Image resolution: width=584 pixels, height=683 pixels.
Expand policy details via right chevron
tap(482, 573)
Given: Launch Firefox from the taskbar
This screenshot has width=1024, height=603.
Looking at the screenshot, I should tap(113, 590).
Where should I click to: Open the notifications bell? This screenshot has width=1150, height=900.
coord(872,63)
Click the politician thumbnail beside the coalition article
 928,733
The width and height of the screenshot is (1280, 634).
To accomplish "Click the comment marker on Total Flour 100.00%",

==

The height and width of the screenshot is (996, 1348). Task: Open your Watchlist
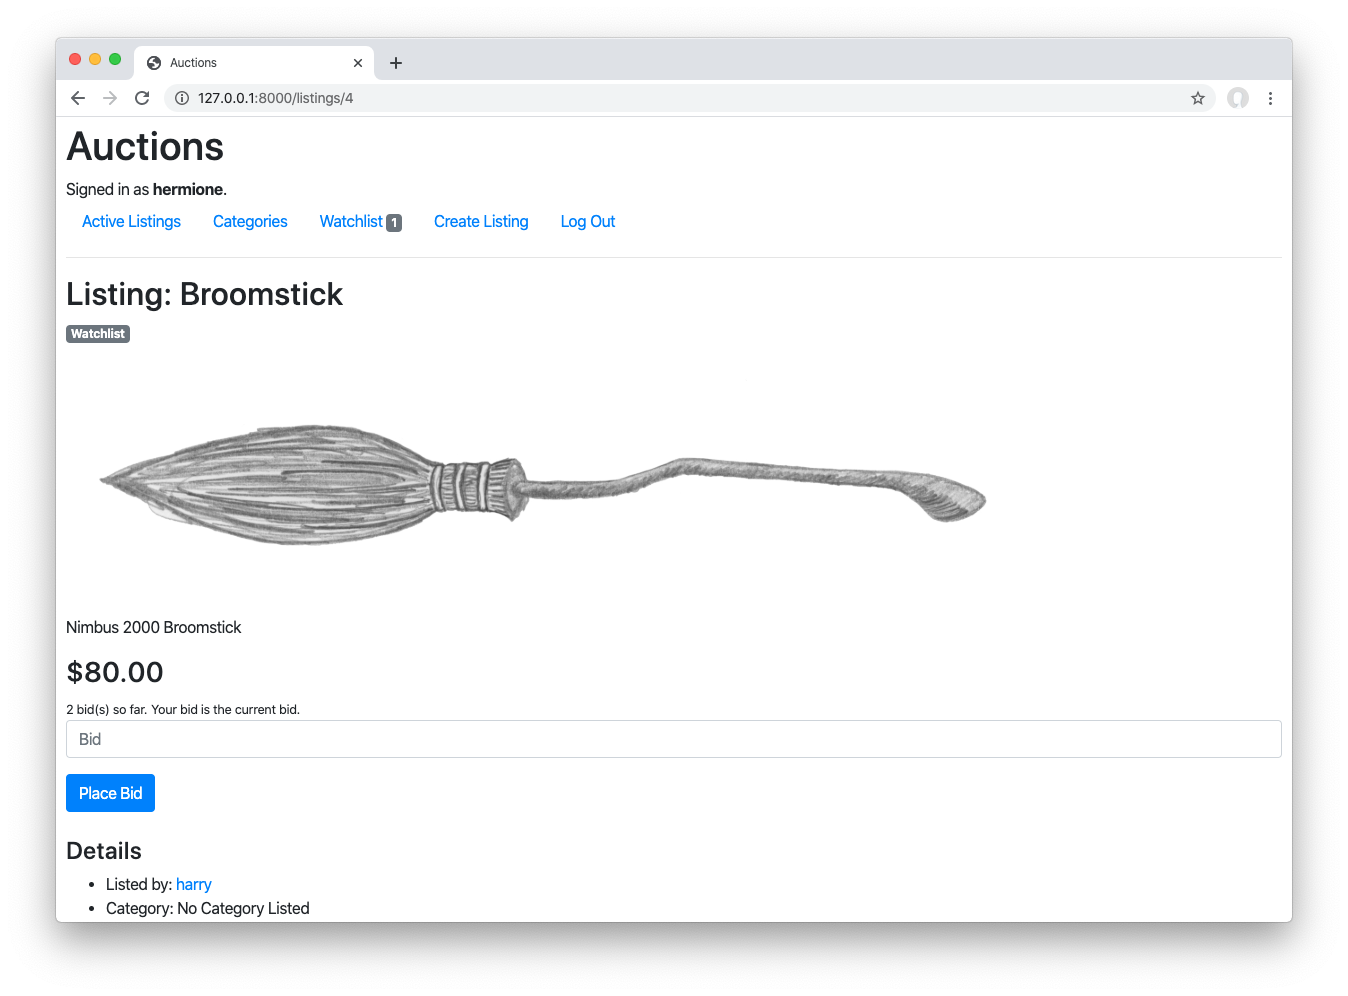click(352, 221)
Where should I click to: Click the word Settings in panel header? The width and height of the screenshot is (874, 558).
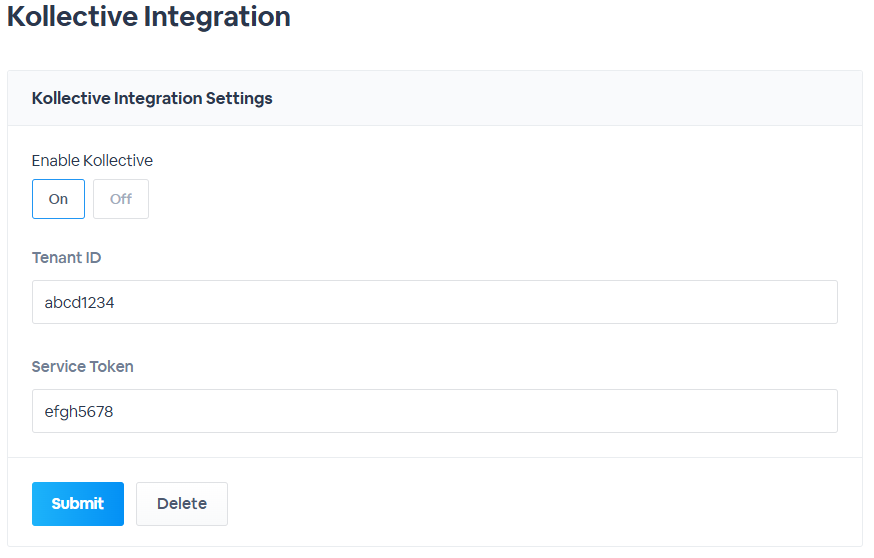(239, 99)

--

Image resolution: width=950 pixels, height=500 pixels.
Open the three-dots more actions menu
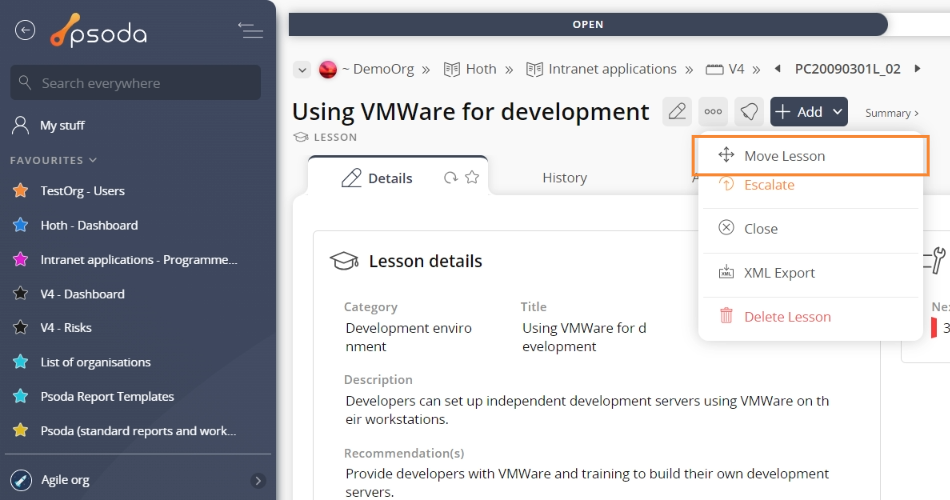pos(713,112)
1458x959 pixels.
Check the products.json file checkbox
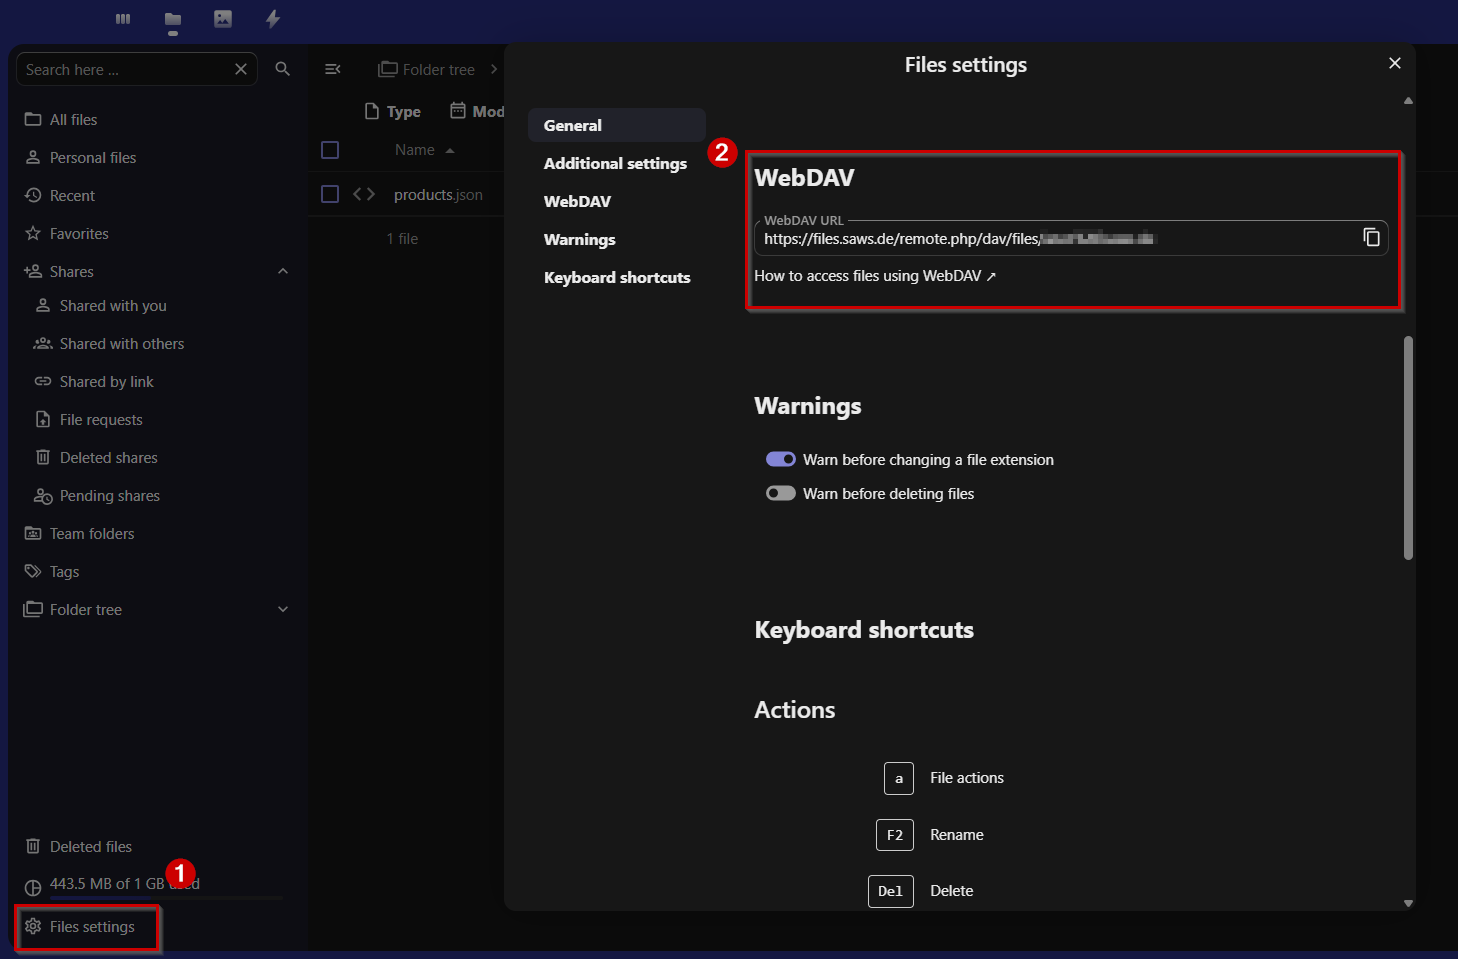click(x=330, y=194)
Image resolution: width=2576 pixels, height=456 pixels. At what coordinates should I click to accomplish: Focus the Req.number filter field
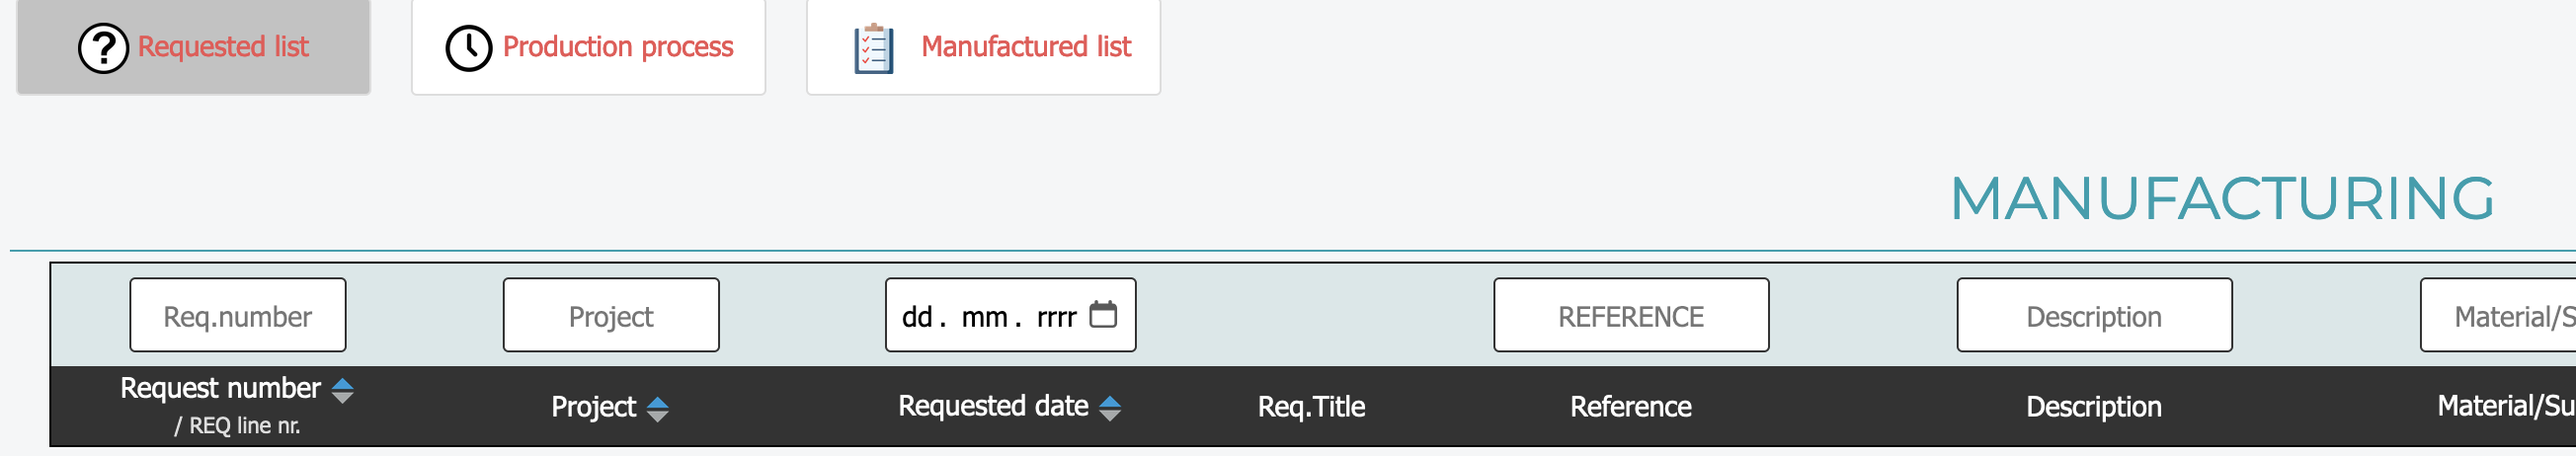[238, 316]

§ **WHAT YOU SHOULD DO**
Everything above from the line with "The width and height of the screenshot is (1280, 634)." to the line with "the comment marker", both included, must be repeated exactly, and nothing outside that range.

§ **WRITTEN ANSWER**
The width and height of the screenshot is (1280, 634).
To accomplish "Click the comment marker on Total Flour 100.00%",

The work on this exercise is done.